## [The exercise]
Identify each line in the entries below that contains the string "This" with matching capitalization, and copy every such line.

#### Entries

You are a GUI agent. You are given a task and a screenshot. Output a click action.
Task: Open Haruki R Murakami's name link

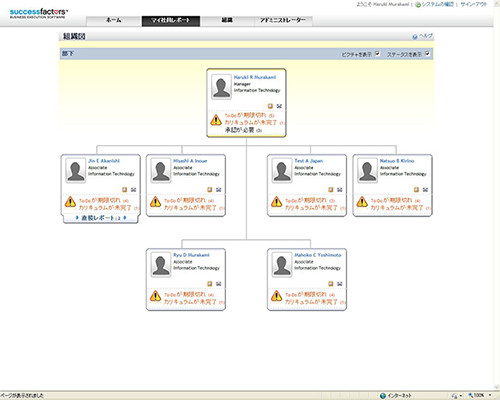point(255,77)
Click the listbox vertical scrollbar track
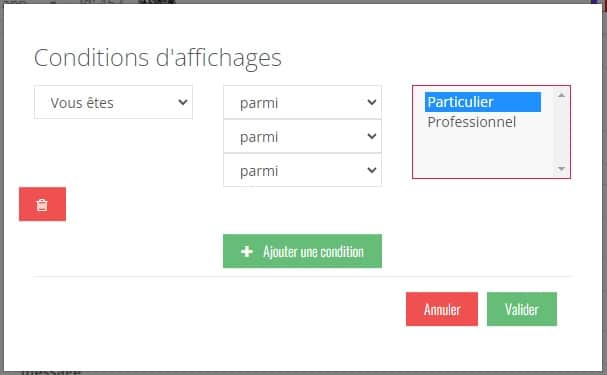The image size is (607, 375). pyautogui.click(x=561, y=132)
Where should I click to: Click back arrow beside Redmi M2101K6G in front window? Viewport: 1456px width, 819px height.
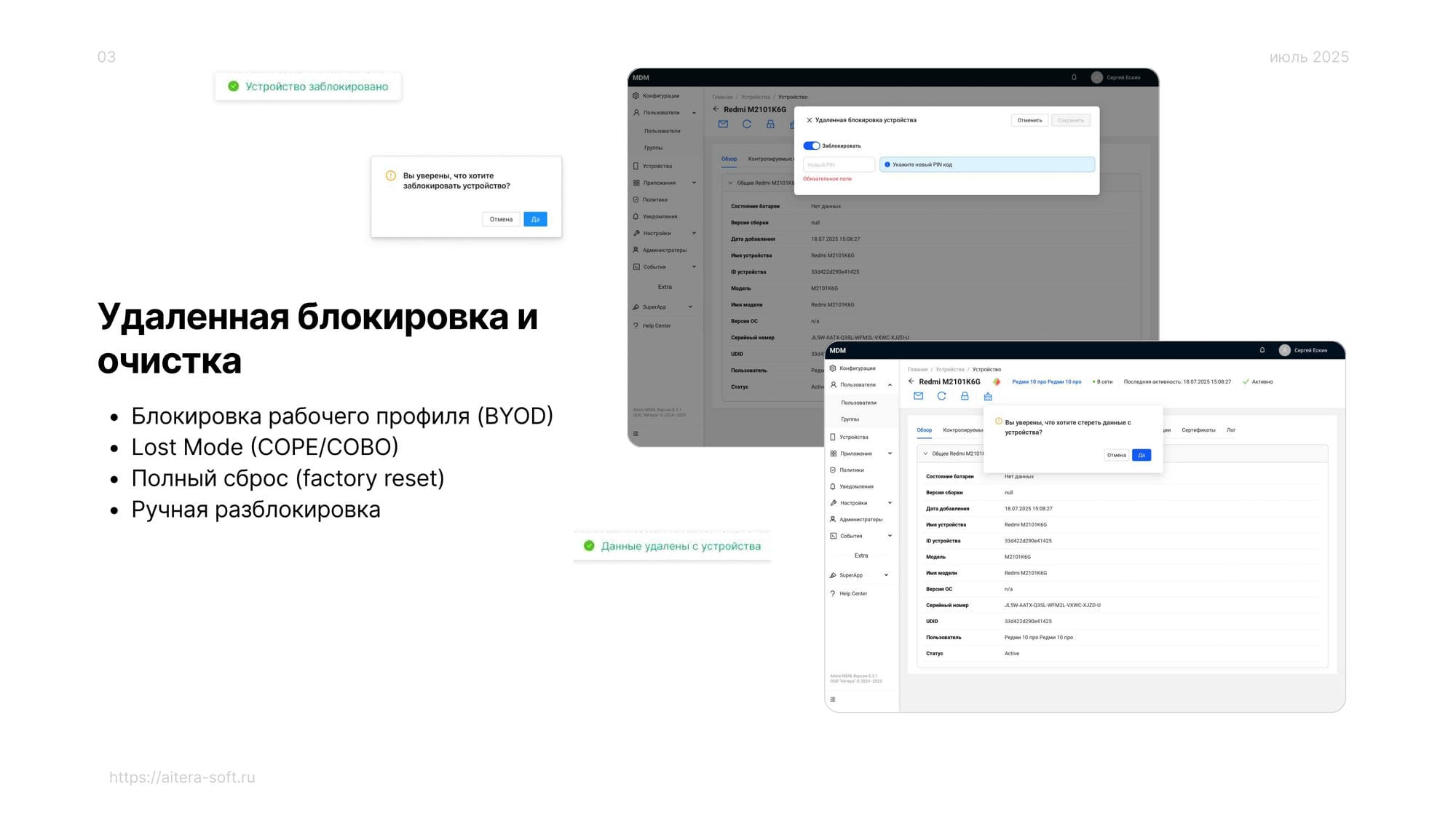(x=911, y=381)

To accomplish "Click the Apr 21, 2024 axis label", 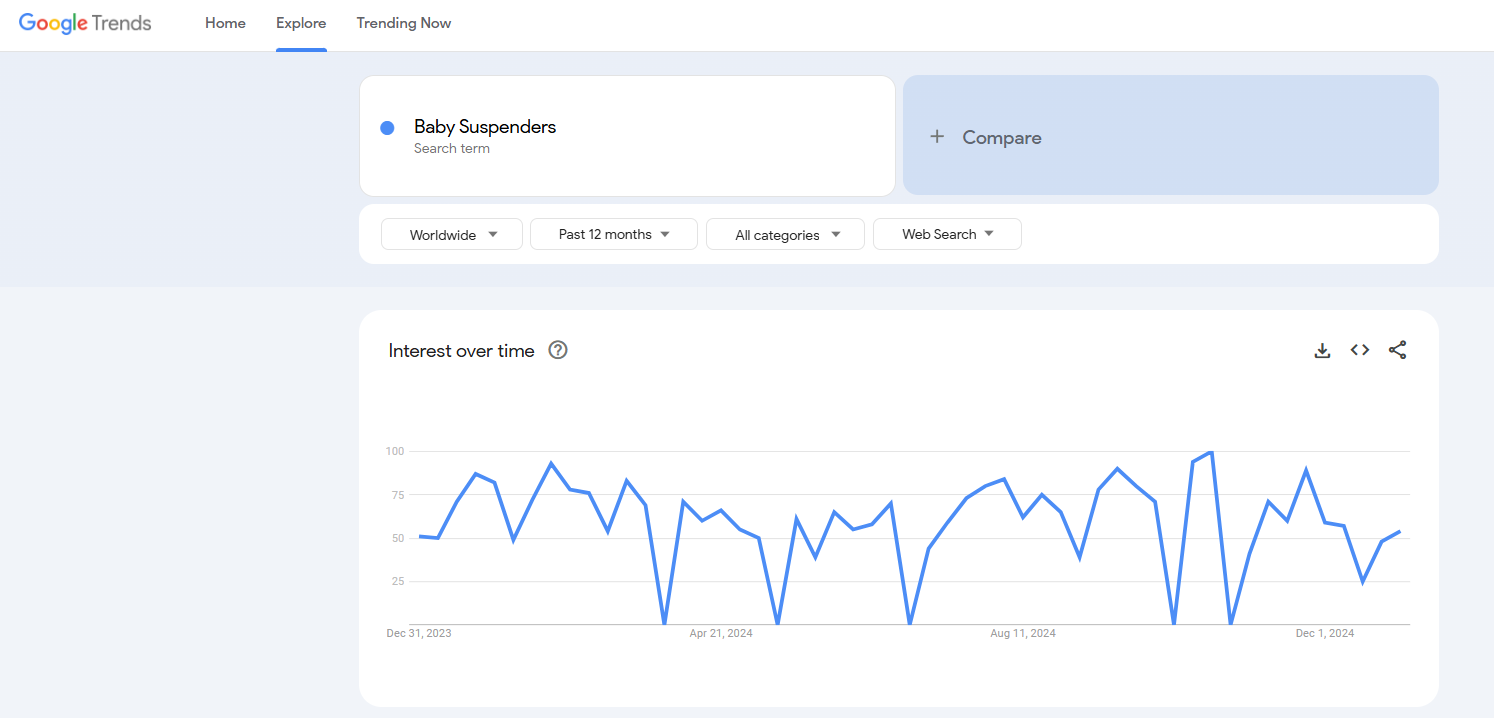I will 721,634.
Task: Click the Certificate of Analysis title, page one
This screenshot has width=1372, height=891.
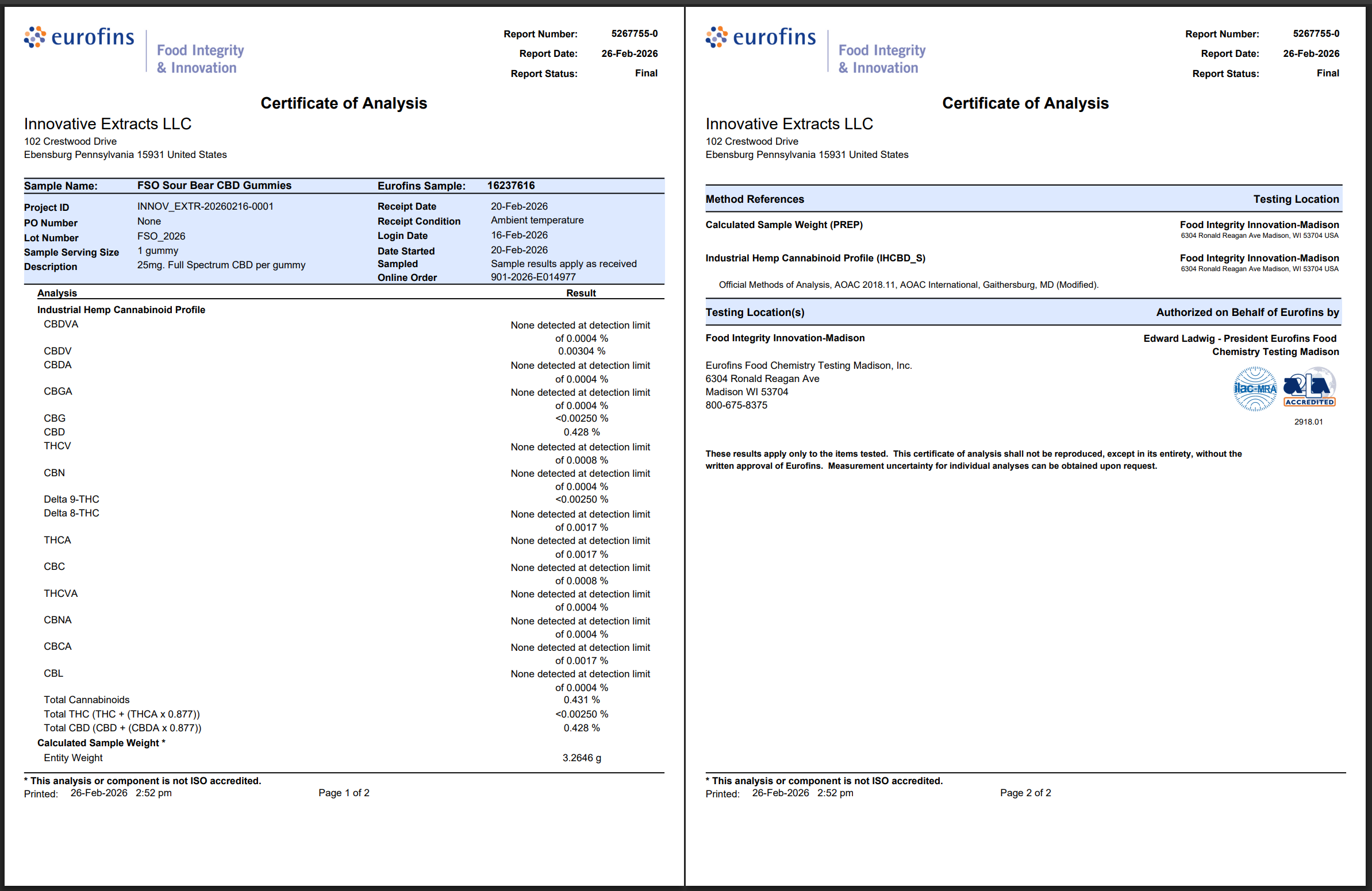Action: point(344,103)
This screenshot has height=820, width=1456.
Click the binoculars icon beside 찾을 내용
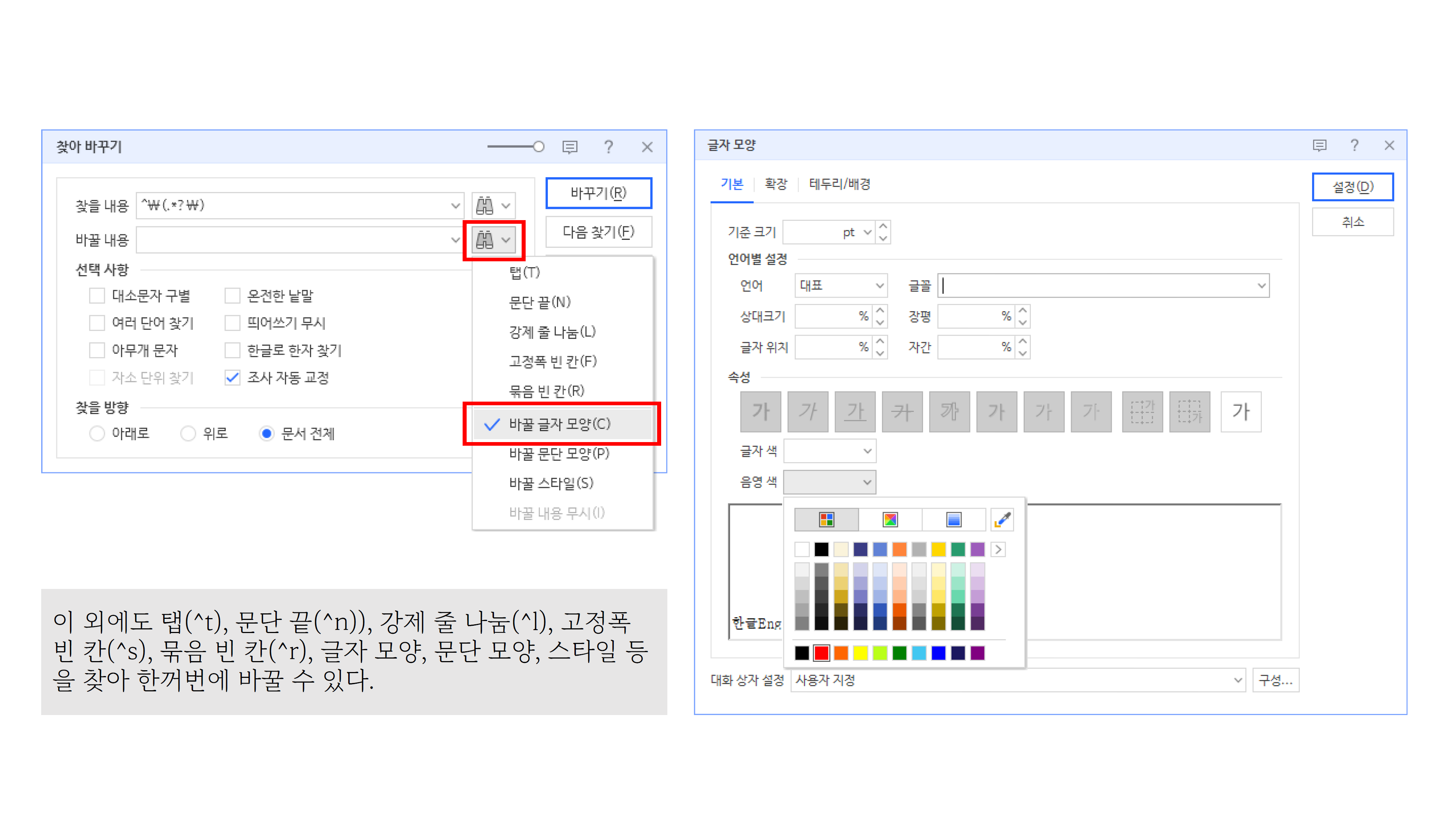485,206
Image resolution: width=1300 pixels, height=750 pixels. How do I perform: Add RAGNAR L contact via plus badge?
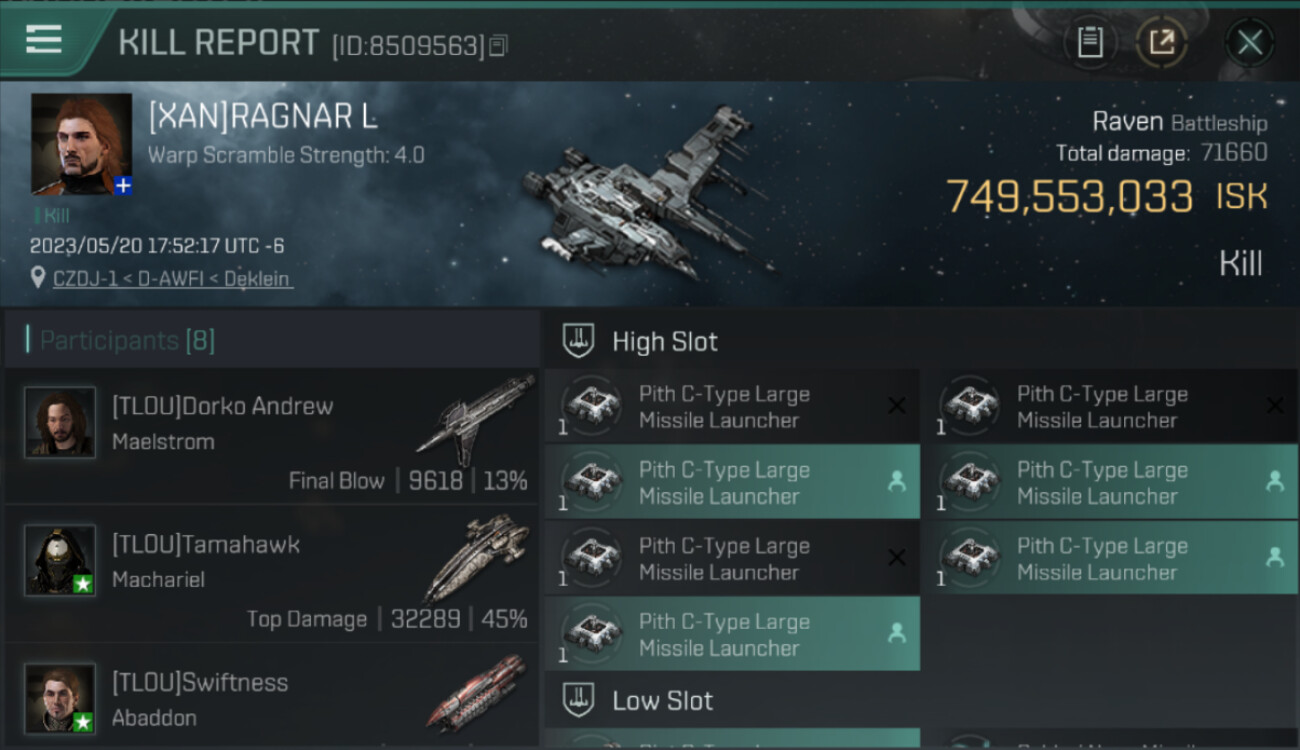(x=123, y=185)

########

## [Task result]
This screenshot has width=1372, height=891.
This screenshot has height=820, width=1456.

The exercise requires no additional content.